A year ago Pat’s big brother Coop left home and no one has heard from him since. Coop was always different. He did not embrace technology the way his peers did and he did not care about the things that they cared about either. He loved to tap dance, and he was fascinated by what might lie beneath his feet, which is why, at the age of fourteen, he started to dig a tunnel. With Pat’s help Coop worked on his tunnel for months until it was more than a mile long. Then the boys hit a gas line and there was an explosion. The tunnel collapsed and Coop saved Pat by digging him out and getting him to safety.

   Four years later Coop disappeared without leaving his family so much as a note. Now, a year to the day after he left, Pat gets a package from Coop. In it there is a small recorder, which contains a message from Coop. He asks Pat to use the recorder to create audio files that he can put on memory sticks which Pat can then mail to Coop using a PO Box number in New York City.

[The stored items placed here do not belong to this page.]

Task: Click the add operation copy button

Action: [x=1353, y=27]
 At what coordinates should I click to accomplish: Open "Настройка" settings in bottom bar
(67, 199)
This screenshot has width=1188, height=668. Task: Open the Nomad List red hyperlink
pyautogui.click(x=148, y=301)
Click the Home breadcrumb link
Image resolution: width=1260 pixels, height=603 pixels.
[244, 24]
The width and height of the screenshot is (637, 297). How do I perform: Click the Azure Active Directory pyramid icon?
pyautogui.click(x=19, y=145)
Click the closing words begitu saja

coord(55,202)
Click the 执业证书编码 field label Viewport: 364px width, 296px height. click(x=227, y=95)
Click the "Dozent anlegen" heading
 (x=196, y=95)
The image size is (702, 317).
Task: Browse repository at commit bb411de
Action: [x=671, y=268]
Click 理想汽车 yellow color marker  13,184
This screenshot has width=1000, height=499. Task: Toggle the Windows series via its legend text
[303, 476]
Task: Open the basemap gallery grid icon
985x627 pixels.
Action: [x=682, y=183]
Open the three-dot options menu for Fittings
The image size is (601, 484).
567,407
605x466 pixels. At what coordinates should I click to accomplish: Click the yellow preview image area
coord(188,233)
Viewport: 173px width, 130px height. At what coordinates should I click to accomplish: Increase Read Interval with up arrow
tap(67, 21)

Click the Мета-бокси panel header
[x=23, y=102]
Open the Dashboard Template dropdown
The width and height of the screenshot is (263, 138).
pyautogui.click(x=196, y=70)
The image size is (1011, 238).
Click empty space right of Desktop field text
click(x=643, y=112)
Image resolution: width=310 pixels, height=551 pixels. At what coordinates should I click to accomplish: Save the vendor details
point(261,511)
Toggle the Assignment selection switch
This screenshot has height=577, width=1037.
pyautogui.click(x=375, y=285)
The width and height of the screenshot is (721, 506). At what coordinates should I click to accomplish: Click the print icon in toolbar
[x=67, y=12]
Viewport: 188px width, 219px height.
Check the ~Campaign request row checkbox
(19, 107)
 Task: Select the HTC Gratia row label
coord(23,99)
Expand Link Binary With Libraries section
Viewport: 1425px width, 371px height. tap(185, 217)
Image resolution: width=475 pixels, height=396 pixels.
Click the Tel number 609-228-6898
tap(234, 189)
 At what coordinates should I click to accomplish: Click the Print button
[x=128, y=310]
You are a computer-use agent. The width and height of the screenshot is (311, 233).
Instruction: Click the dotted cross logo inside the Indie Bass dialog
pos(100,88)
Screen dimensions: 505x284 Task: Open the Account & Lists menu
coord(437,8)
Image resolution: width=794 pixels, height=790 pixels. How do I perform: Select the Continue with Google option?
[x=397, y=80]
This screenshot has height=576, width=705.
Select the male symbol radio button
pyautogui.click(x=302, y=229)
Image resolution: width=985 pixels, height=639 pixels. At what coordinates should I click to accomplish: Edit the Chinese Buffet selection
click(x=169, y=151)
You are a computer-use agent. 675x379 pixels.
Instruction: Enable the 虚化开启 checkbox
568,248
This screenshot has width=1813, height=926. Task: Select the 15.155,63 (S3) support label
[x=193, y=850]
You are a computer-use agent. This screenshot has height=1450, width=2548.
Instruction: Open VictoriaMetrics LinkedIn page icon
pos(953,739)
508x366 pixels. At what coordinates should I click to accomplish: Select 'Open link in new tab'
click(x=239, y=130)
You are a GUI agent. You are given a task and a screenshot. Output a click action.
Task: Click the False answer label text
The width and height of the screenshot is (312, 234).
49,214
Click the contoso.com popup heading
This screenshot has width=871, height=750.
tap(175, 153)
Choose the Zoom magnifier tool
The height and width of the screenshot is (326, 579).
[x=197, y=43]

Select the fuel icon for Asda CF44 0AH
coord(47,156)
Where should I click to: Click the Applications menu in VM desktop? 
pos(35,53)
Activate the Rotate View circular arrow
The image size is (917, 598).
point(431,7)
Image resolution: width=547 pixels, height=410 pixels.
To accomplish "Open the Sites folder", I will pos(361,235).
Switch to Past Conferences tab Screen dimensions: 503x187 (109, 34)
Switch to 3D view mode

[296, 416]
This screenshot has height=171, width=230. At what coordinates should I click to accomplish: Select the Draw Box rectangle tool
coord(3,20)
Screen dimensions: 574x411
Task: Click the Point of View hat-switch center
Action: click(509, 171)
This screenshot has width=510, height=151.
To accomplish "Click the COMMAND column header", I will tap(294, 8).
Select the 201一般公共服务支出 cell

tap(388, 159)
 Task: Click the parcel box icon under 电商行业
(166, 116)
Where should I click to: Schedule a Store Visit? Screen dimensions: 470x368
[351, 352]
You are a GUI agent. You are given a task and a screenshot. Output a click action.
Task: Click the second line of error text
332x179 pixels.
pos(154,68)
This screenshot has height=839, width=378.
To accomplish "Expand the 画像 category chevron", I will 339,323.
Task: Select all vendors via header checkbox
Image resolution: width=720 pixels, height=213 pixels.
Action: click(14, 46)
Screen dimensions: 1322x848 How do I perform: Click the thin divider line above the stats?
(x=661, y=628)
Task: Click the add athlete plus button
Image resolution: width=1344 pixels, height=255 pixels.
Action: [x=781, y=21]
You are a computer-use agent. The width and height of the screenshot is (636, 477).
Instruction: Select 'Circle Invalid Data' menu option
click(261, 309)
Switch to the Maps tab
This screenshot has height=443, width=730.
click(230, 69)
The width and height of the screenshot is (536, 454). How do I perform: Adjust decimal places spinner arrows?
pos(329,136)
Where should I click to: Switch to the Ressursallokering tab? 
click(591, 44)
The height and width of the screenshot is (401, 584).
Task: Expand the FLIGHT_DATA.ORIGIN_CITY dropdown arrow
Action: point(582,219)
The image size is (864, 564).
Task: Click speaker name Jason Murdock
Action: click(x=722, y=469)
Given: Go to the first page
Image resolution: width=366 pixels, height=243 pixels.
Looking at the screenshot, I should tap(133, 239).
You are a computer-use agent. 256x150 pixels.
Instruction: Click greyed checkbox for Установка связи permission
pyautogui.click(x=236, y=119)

   The brothers communicate back and forth, and then Coop stops responding to Pat’s mail. Worried about his brother, Pat contacts the post office in New York, and he even calls the FBI agent who investigated the tunnel disaster. She promises to get the word out that Coop is missing, but Coop is not a child any longer and the authorities tend not to worry too much about young men who run away from home.

   In the end Pat decides to go to New York to find Coop. He tells his Dad that he is going to Florida to see his mother for the holidays, and he tells Mom that he is going to Belize with his dad. Sometimes it is convenient to have parents who are separated. Pat finds the post office and the post office box, and he talks to a homeless lady who knows Coop, but she does not know where he is now. Then Pat sees a man, a businessman in a suit, open Coop’s PO box and take out his mail. Pat decides to follow the man and he sees him go into a gym. When the man comes out of the gym he is no longer looks like a businessman. Instead, he looks like a homeless person.

   Later, Pat follows the man to the bank where he works and he talks to him. The man, cornered by Pat, agrees to take Pat to see Coop. To Pat’s surprise, and horror, the man takes him under the streets of New York City to a place where the Community live. These are people who choose to live underground. They are a secretive bunch who don’t like strangers, and they are not happy to see Pat. A girl is there, whom Pat learns is from a place called the Deep. Apparently another group, the People of the Deep (Pod) lives even further underground. The people there were born underground, and according to the Community they are bestial savages. The leader of the Community tells Pat that Coop has gone to find the Deep.

   The Community members never go to the Deep and they plan on taking Pat back to the surface, but the girl, who is called Kate, comes to his rescue. She knows Coop. In fact she rescued him from the Pod when he stumbled into their territory. Coop is now a prisoner of the Pod, and Kate is willing to help Pat rescue him. The problem is that Pat has claustrophobia. Coming to the Community was bad enough. How will he be able to bear spending hours going through tiny dark tunnels? What makes things even worse is the fact that the Pod are dangerous. They are organized and have dogs that they use to find trespassers.

   In this thrilling story, Roland Smith tells a tale that will keep readers sitting on the edge of their seats. You never quite know what to expect next, and in the end it turns out that Coop, and Pat, have got themselves in the middle of something that is a lot bigger than they ever imagined.